Comparison of cAMP and PKA signals at the OMM and cytosol. (A) Mixed populations of HEK cells expressing OMM-AKAR4 (two representative cells; red traces) or soluble AKAR4 (two representative cells; black traces). Both sensors responded to 10 nM isoproterenol (ISO); however, the OMM-AKAR4 signal reversed with significant delay compared with AKAR4 upon ISO removal (n = 4 experiments; 14 AKAR4 cells, 16 OMM-AKAR4 cells). (B) cAMP responses to ISO measured by OMM-EpacH90 (red trace; mean of four cells) or cytosolic EpacH90 (black trace) in HEK 293 cells (n = 3 experiments; 9 EpacH90 cells, 12 OMM-EpacH90 cells). (C) cAMP kinetics measured by OMM-EpacH90 (red trace; mean of three representative cells) or cytosolic EpacH90 (black trace; mean of four representative cells) in HeLa cells (n = 3 experiments; 10 EpacH90 cells, 19 OMM-EpacH90 cells). (D) Comparison of AKAR4 and OMM-AKAR4. Termination of PKA activity by agonist removal or H89 resulted in slower FRET reversal specifically at the OMM; two representative cells are depicted (n = 3 repeats; 12 AKAR4 cells, 14 OMM-AKAR4 cells).

Figure 5.

Phosphatase-dependent termination of PKA signals at the OMM and cytosol. (A) Acute addition of 20 nM calyculin A to mixed populations of cells expressing OMM-AKAR4 (one representative cell; red trace) or AKAR4 (one representative cell; black trace; n = 6 experiments; 14 AKAR4 cells, 14 OMM-AKAR4 cells). (B) HEK cells expressing OMM-AKAR4 or AKAR4. (B, right) Mean of the slope of the responses to ISO (an estimate of PKA activity; n = 9 experiments; 40 AKAR4 cells, 22 OMM-AKAR4 cells) or 10 µM H89 on top of FSK/IBMX (an estimate of phosphatase activity).
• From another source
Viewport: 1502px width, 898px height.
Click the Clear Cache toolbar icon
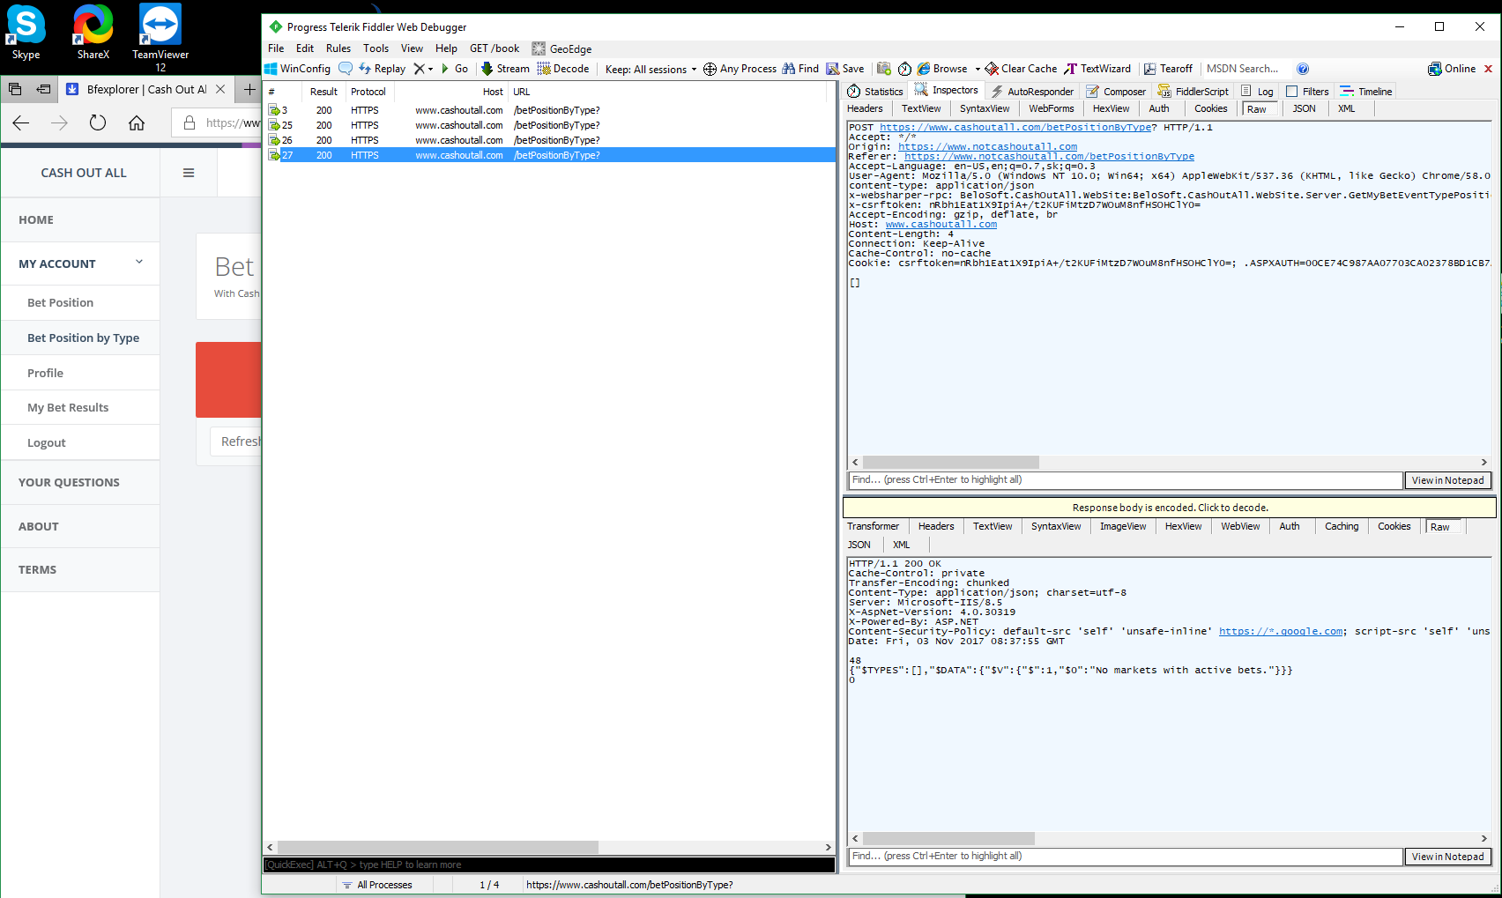[992, 69]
AKAR4, 39 cells; OMM-AKAR4, 25 cells; n = 12 experiments (***, P < 0.00015). (C) Mixed populations of HeLa cells expressing cyto-PKACat-mCherry together with OMM-AKAR4 (one representative cell; red trace) or with nontargeted AKAR4 (one representative cell; black trace; n = 11 repeats; 9 AKAR4 cells; 16 OMM-AKAR4 cells). The high starting ratios reversed with different kinetics upon addition of 10 µM H89 (P < 0.0002). (C, right) Mean slope of the responses to H89 across all experiments (***, P < 0.0002). Error bars indicate mean ± SD.